High needs babies
I have a beautiful, sweet, perfectly healthy, but very high needs baby. She's been like this since she was born. She was diagnosed with "colic" at 3 weeks, as she cried literally from the moment she was born until she was about 2 1/2 months old. She still cries...a lot. It's gotten easier as the months have gone by, but it's still really really hard. I stay home with her, and I enjoy it so much, but it's incredibly exhausting. As soon as my husband comes home he's right there to jump in and help, and he gets up with her on the weekends. So I'm thankful for that because I know not everyone has that.
But my sweet girl is so needy and emotional. She needs all of my attention and energy all the time. I regularly take her out and expose her to different people and places. She's been around my sisters and mom weekly since she was born. People say, "oh let other people watch her and hold her. She'll get used to it." But she hasn't yet. She cries all the time and wants me to hold her constantly. If I put her down to go pee she screams and cries. Everyone says to "let her cry, she'll get used to it," but it doesn't happen. She isn't "used to it." She cries during my 3 minute shower, when I pee, or when I try to eat something. I do let her cry for these few minutes at a time, because I have to take care of myself, but it doesn't get easier.

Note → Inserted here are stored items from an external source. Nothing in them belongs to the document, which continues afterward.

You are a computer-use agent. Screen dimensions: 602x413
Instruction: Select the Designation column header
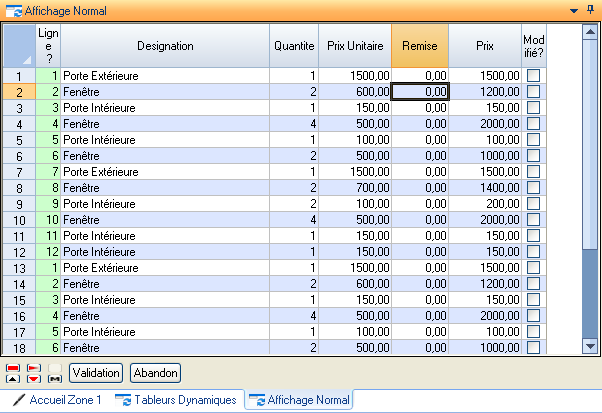click(x=165, y=45)
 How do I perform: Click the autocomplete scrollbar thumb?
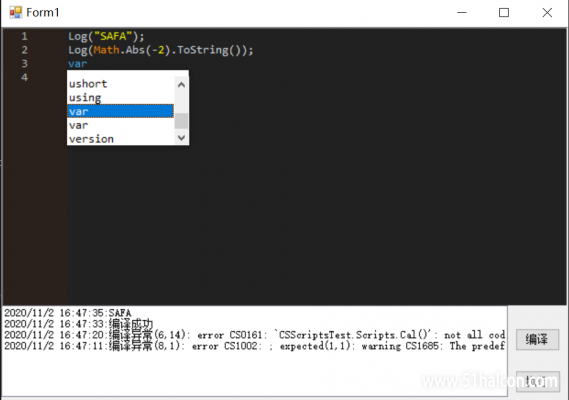pos(181,121)
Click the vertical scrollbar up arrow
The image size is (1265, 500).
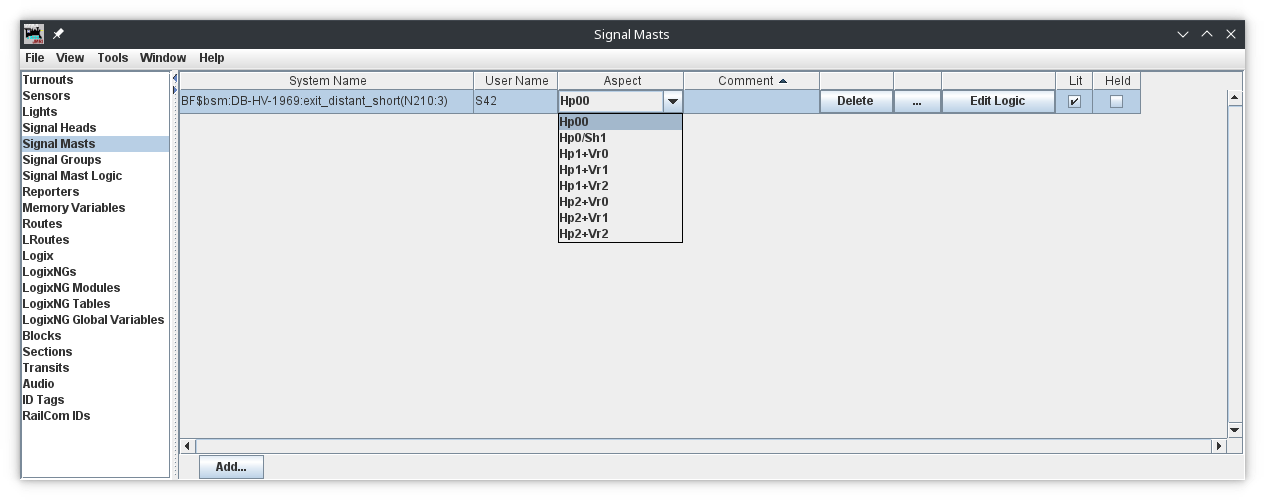click(x=1234, y=98)
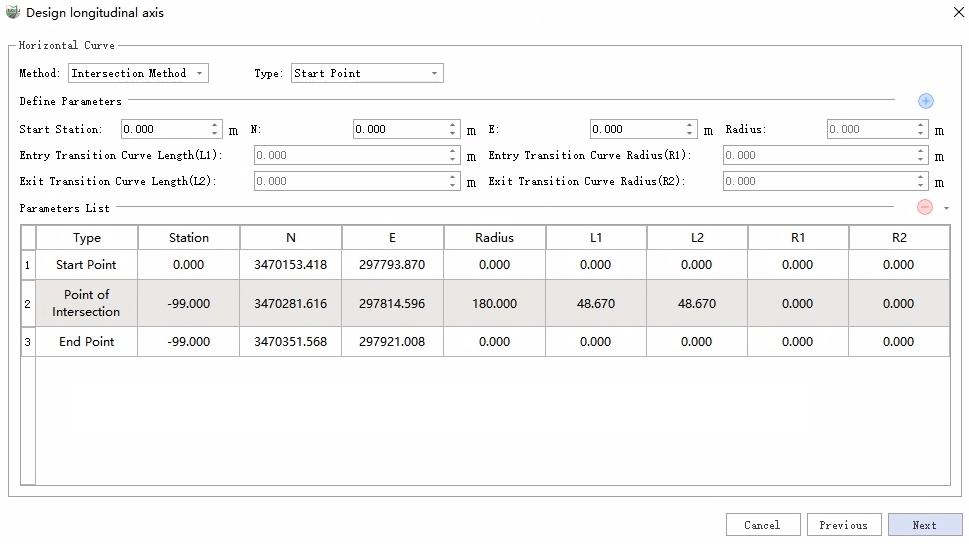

She loves me holding her and carrying her around so she can see what I'm doing. But that becomes exhausting. I can wear her, but I don't have a great carrier, so that becomes hard too after a while. She hates sleeping, and still wakes a few times per night. I have held her for every nap of her life. If I put her down she immediately wakes up. If I let her cry nothing happens. She just cries. On one particular day she cried for 5 hours straight because I couldn't hold her. (I comforted her repeatedly but nothing helped.) I don't mind holding her for naps because at least she'll sleep for a little while, and I enjoy snuggling her. But the point there is that even during the day there is no down time away from her. It feels so all consuming and overwhelming at times.
I do absolutely everything to keep her happy, and she is. But it's so difficult. Some days I feel like the life is being drained out of me. She is my absolute pride and joy, and I love her more than words can say, but I never imagined my baby would be like this. I was a nanny for 13 years before having her, and even with that experience, nothing could have prepared me for this.
I'm not complaining, because I love her and am so thankful for her. And I know it won't always be like this. I cherish every day that we have together. But it's still a lot sometimes. I was wondering if there are any other moms out there in a similar boat?